GRAVITY IS A FORCE TO BE RECKONED WITH | ART & INSTILLATIONS
GRAVITY IS A FORCE TO BE RECKONED WITH 2009
Exhibited 2009–2010 at MASS MoCA)
Based on Mies van der Rohe’s unbuilt project House with Four Columns (1951)—a square glass pavilion open on all sides—Iñigo Manglano Ovalle created a striking, inverted half-scale reconstruction that turns architectural purity into conceptual subversion. The house is enclosed in transparent glass panels and flipped upside down: the original ceiling becomes the floor, and the floor becomes the ceiling. Domestic elements—chairs, a couch, even partition walls—are suspended from above, defying gravity and expectation.
This installation is not simply architecture turned on its head—it’s a philosophical inversion. It asks: What cracks emerge when ideal forms collapse? What narratives are buried in the silence of perfect glass utopias? ManglanoOvalle doesn’t use modernist elegance to impress, but to disturb—employing precision and poise to critique the very ideals they once promised.
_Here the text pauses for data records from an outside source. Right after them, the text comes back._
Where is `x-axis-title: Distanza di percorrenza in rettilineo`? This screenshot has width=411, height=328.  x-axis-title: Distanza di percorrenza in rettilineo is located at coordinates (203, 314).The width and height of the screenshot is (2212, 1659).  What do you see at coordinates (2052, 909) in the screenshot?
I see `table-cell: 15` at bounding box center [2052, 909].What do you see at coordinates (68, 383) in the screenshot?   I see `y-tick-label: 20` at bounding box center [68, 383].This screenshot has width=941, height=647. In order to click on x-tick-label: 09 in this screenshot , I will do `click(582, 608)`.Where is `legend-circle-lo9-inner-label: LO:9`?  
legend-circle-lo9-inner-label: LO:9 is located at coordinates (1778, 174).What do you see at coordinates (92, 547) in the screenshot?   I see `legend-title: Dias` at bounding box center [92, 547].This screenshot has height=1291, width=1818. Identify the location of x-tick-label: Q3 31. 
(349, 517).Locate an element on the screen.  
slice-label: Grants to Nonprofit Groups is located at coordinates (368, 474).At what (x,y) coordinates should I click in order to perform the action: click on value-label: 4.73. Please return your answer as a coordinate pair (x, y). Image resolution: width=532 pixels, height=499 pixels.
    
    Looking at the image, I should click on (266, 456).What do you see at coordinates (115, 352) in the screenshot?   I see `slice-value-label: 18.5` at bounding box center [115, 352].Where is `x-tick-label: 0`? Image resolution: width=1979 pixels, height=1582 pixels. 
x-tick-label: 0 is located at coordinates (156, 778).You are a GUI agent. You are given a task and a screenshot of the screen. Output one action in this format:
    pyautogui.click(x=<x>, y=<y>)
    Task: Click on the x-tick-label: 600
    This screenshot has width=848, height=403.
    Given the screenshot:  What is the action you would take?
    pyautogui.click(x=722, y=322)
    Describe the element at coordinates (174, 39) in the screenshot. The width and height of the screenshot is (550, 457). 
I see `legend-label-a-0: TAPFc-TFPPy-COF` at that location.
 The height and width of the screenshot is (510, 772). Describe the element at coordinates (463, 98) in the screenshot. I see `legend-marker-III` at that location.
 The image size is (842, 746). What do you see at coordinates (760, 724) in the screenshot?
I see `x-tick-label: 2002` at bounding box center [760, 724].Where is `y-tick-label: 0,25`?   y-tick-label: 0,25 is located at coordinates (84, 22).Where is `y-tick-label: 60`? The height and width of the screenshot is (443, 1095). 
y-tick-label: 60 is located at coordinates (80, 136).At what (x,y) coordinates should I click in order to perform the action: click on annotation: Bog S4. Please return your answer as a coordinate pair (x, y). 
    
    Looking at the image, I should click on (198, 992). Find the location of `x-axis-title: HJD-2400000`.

Inside the inverted cube, a sparse and unsettling scene unfolds: two empty chairs flank a café table. A coffee cup lies shattered—spilled—on what was once the ceiling, now reimagined as the floor. Above, on the inverted tabletop, a phone rings endlessly, looping unreceived video messages. The figure is absent. Communication breaks down. Stillness merges with suspended tension, transforming the space into a meditation on absence, failure, and the brittle fragility of idealism.
Curated alongside the installation is ManglanoOvalle’s film Always After (The Glass House) (2006), shot inside Mies’s iconic Crown Hall at IIT. The film explores the aftermath of utopian transparency—what happens when glass no longer reveals, but fractures; when the dream of perfect clarity gives way to uncertainty and disillusionment.